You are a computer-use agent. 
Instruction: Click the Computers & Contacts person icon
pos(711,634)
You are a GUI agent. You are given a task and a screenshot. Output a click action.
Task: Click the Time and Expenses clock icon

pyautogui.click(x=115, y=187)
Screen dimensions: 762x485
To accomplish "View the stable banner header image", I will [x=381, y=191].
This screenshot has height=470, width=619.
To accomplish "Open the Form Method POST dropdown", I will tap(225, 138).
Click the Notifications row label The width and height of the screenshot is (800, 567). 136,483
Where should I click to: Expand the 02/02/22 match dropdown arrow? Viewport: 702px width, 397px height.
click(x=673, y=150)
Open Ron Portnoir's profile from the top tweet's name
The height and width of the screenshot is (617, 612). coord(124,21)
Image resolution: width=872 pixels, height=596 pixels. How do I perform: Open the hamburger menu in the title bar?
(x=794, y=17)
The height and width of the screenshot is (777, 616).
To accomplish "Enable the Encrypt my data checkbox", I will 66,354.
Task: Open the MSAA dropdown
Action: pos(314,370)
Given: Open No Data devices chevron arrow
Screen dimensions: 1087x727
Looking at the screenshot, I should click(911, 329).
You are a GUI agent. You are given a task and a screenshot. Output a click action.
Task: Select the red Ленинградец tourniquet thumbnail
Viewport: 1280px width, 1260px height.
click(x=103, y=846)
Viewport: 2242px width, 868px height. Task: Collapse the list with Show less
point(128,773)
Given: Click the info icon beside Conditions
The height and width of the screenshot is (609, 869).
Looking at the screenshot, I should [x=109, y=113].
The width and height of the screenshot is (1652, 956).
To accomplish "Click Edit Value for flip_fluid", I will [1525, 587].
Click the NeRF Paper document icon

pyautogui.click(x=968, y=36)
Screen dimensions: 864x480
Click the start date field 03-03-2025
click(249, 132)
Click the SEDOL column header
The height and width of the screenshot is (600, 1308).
* * * *
# Work task:
Each record must be repeated exactly as it appears above.

# Answer for this exercise:
You are a computer-use agent. 
Instruction: Click the Computers & Contacts person icon
pos(711,634)
You are a GUI agent. You are given a task and a screenshot. Output a click action.
Task: Click the Time and Expenses clock icon

pyautogui.click(x=115, y=187)
Screen dimensions: 762x485
To accomplish "View the stable banner header image", I will [x=381, y=191].
This screenshot has height=470, width=619.
To accomplish "Open the Form Method POST dropdown", I will tap(225, 138).
Click the Notifications row label The width and height of the screenshot is (800, 567). 136,483
Where should I click to: Expand the 02/02/22 match dropdown arrow? Viewport: 702px width, 397px height.
click(x=673, y=150)
Open Ron Portnoir's profile from the top tweet's name
The height and width of the screenshot is (617, 612). coord(124,21)
Image resolution: width=872 pixels, height=596 pixels. How do I perform: Open the hamburger menu in the title bar?
(x=794, y=17)
The height and width of the screenshot is (777, 616).
To accomplish "Enable the Encrypt my data checkbox", I will 66,354.
Task: Open the MSAA dropdown
Action: pos(314,370)
Given: Open No Data devices chevron arrow
Screen dimensions: 1087x727
Looking at the screenshot, I should click(911, 329).
You are a GUI agent. You are given a task and a screenshot. Output a click action.
Task: Select the red Ленинградец tourniquet thumbnail
Viewport: 1280px width, 1260px height.
click(x=103, y=846)
Viewport: 2242px width, 868px height. Task: Collapse the list with Show less
point(128,773)
Given: Click the info icon beside Conditions
The height and width of the screenshot is (609, 869).
Looking at the screenshot, I should [x=109, y=113].
The width and height of the screenshot is (1652, 956).
To accomplish "Click Edit Value for flip_fluid", I will [1525, 587].
Click the NeRF Paper document icon

pyautogui.click(x=968, y=36)
Screen dimensions: 864x480
Click the start date field 03-03-2025
click(249, 132)
Click the SEDOL column header
The height and width of the screenshot is (600, 1308).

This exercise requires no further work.